*** Block opens ***

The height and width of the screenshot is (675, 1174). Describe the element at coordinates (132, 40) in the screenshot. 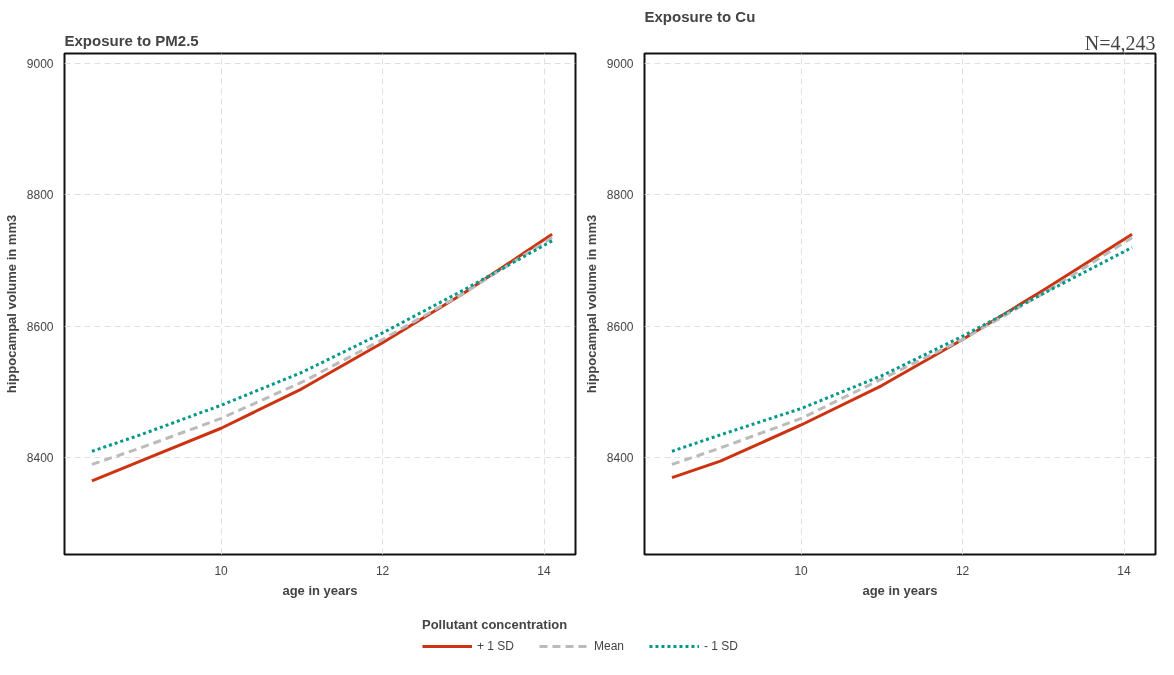

I see `chart-title: Exposure to PM2.5` at that location.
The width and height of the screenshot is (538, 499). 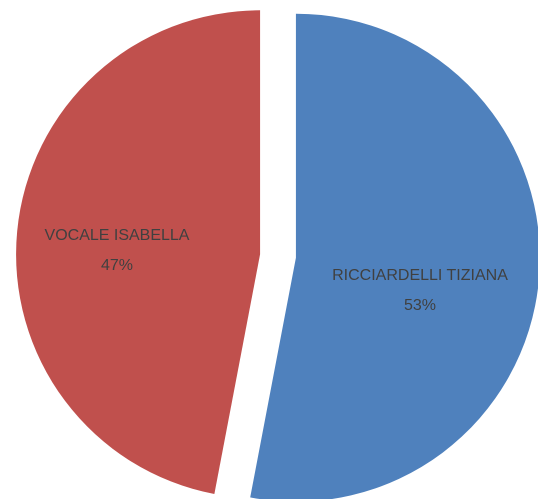 I want to click on slice-percent-label: 53%, so click(x=420, y=306).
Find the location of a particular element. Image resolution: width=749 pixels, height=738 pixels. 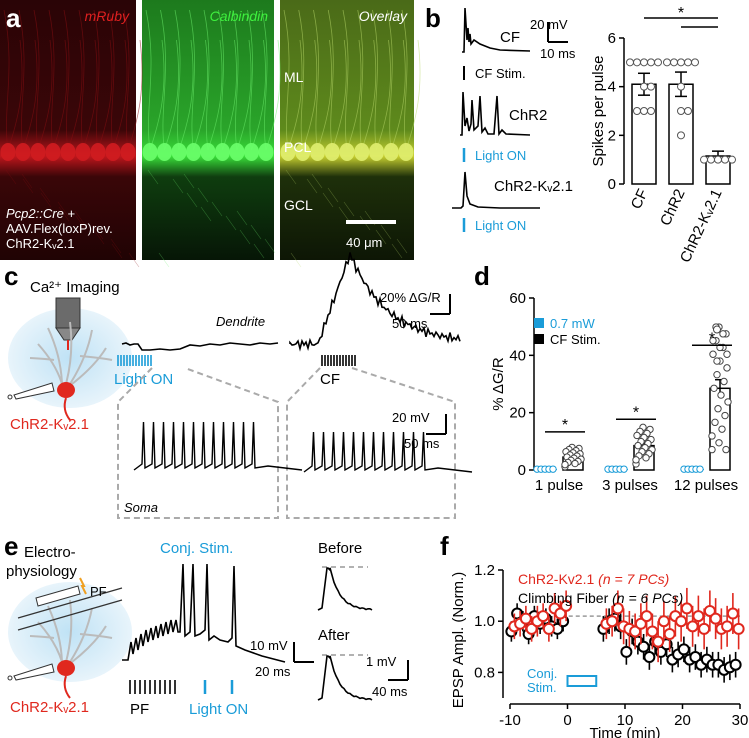

y-tick-label: 4 is located at coordinates (612, 88).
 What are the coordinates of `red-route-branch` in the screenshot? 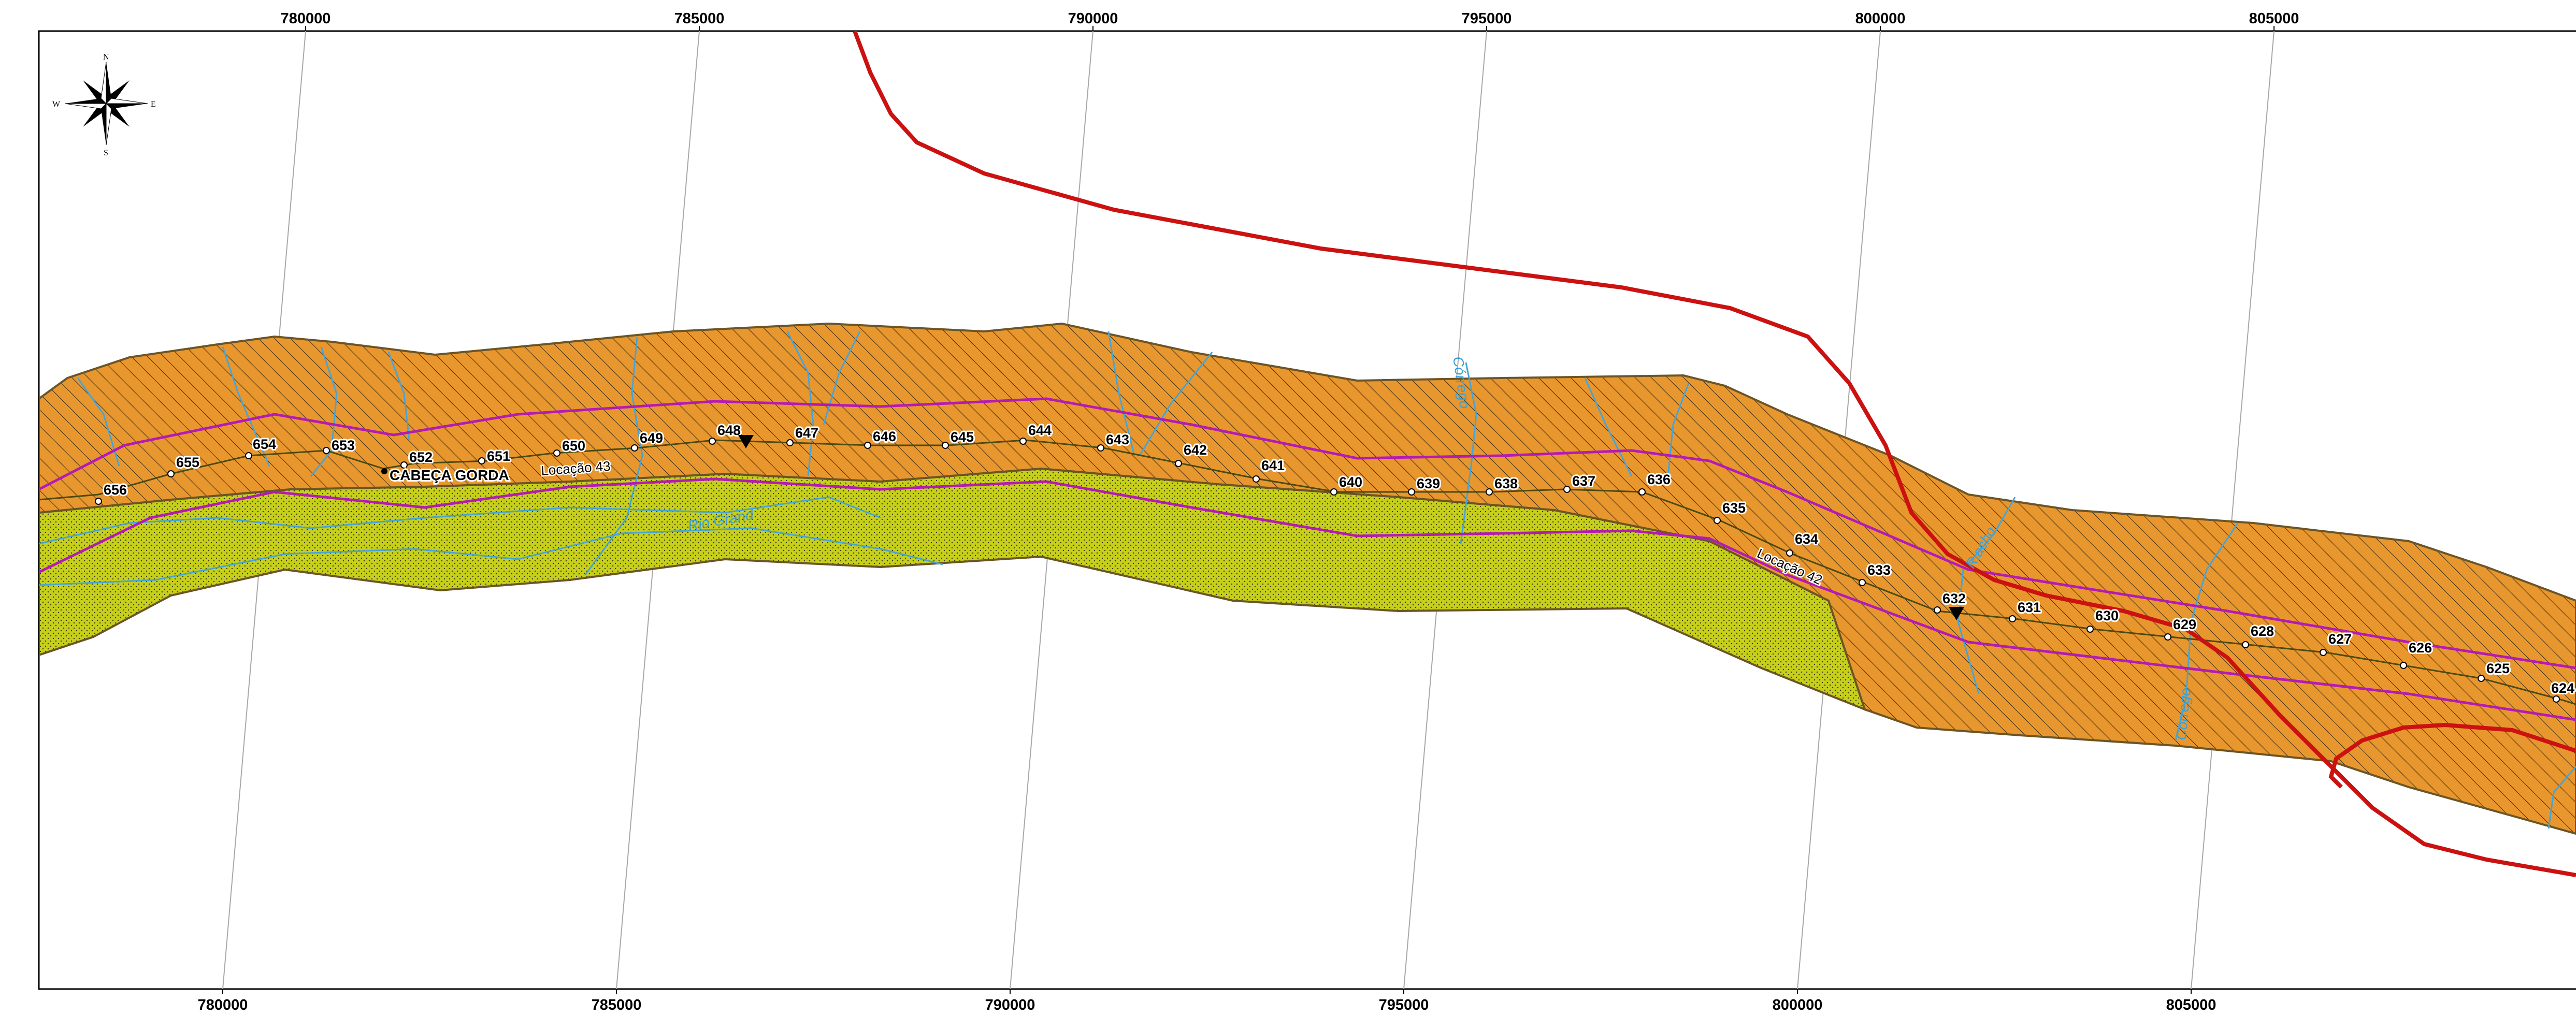 It's located at (2452, 756).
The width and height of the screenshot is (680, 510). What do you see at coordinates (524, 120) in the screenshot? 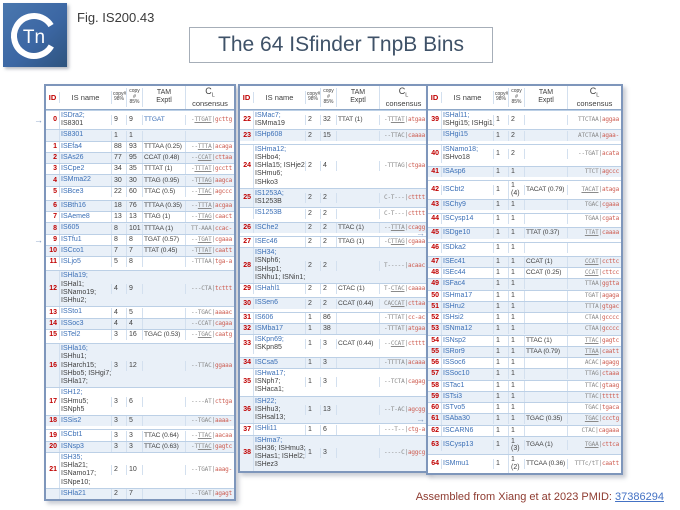
I see `table-row: 39 ISHal11; ISHgi15; ISHgi1; 1 2 TTCTAA|aggaa` at bounding box center [524, 120].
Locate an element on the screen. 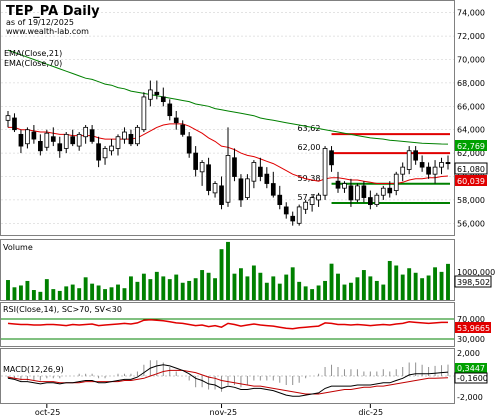 The image size is (496, 420). rsi-path is located at coordinates (228, 324).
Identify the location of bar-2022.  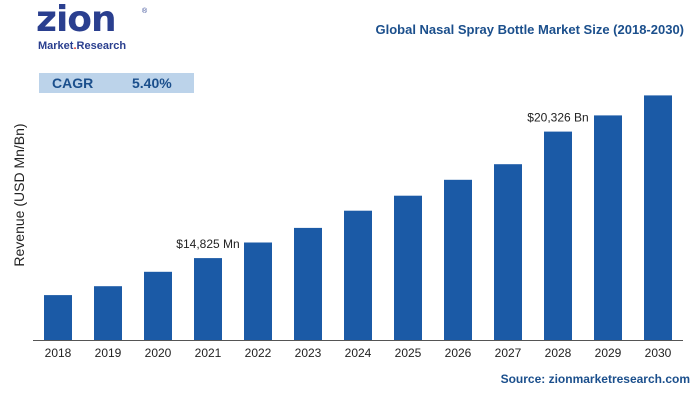
(258, 291).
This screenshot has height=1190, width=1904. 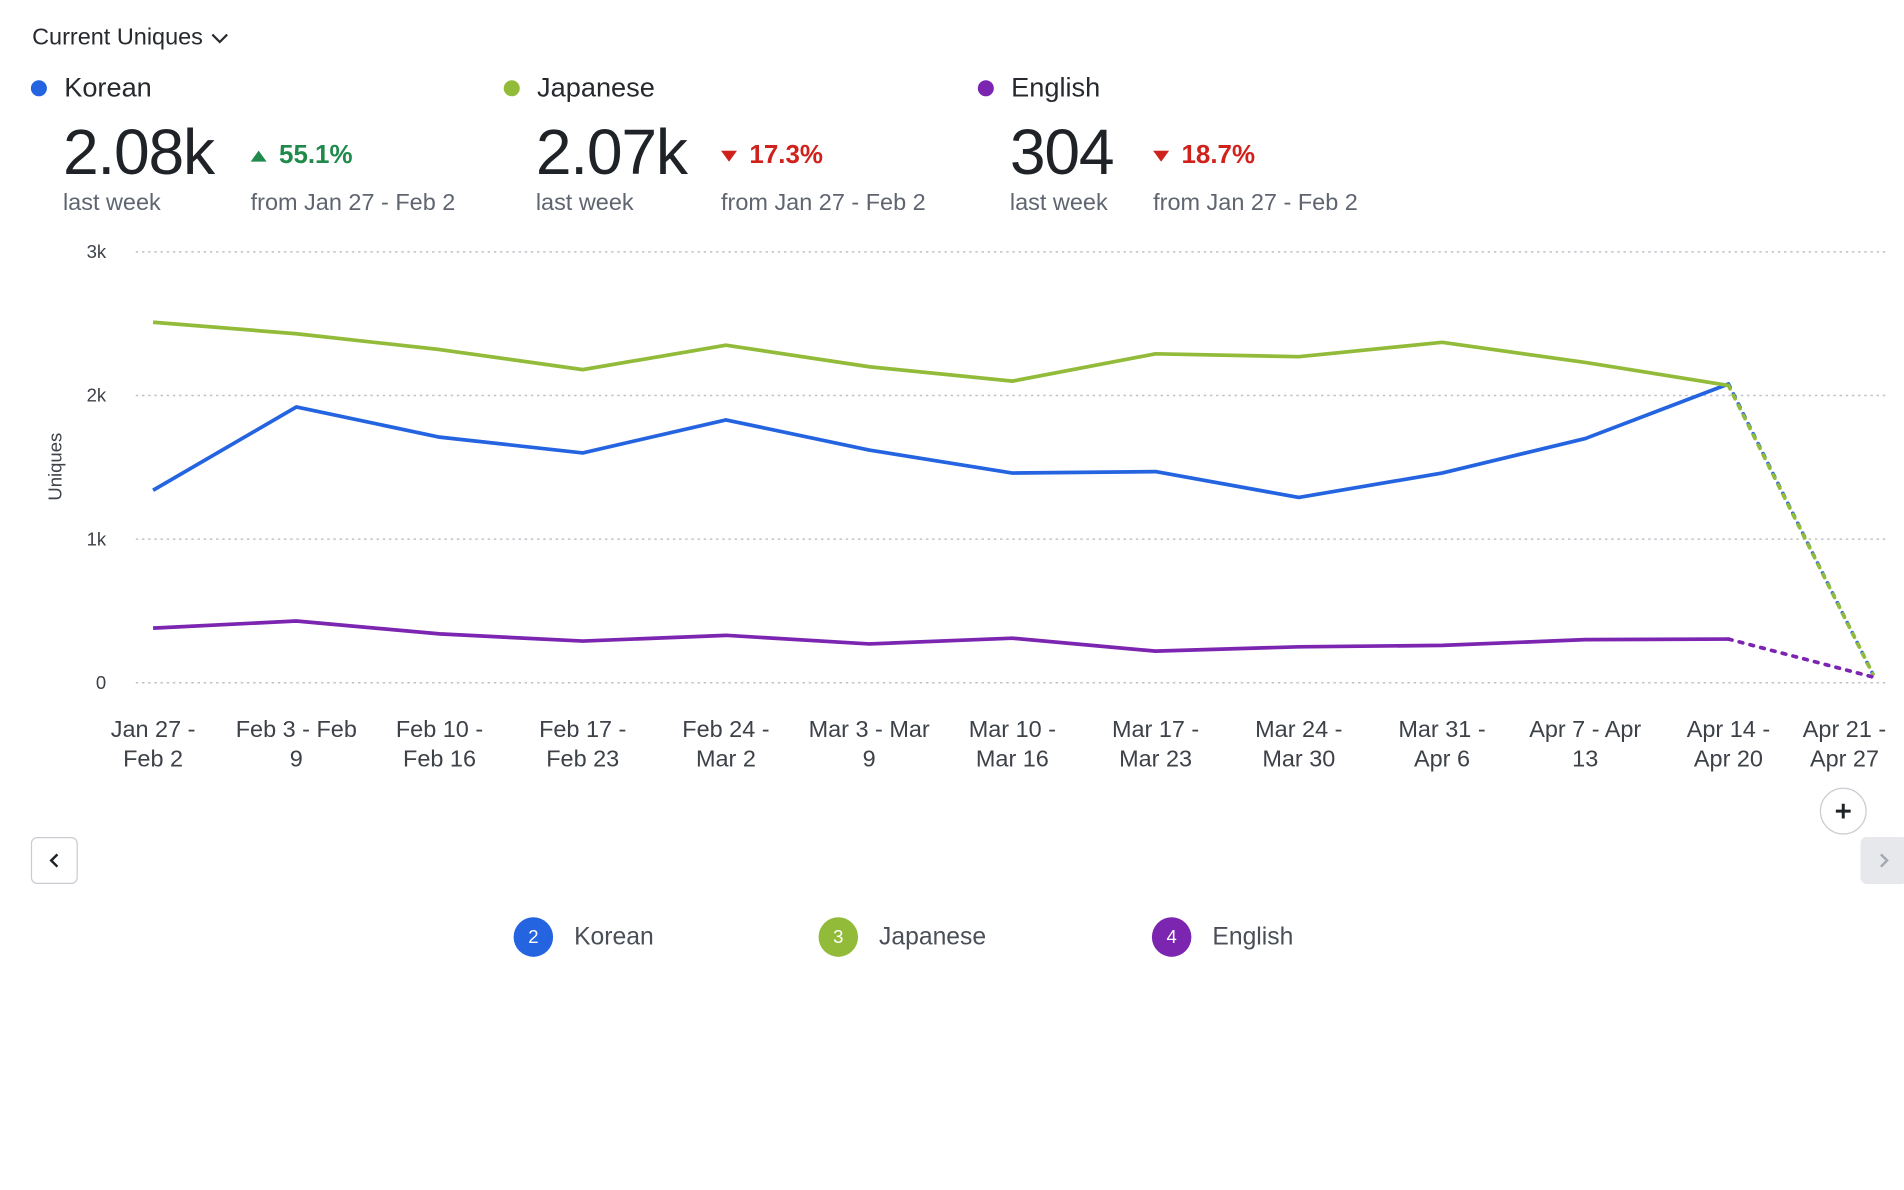 I want to click on x-tick-label: Feb 24 -Mar 2, so click(x=726, y=744).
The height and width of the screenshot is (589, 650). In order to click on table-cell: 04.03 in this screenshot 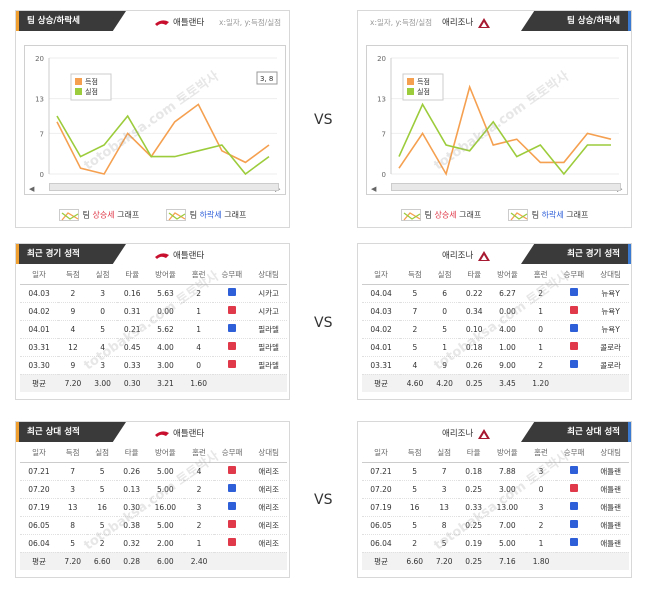, I will do `click(382, 312)`.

*** Block closes ***

Directions: Render the material above as a JSON list of strings, one string per line, starting with the first line and going on through the line containing "at that location.". Omit blank lines and leave the pictures out.

Task output:
[
  "The height and width of the screenshot is (675, 1174). Describe the element at coordinates (132, 40) in the screenshot. ",
  "I see `chart-title: Exposure to PM2.5` at that location."
]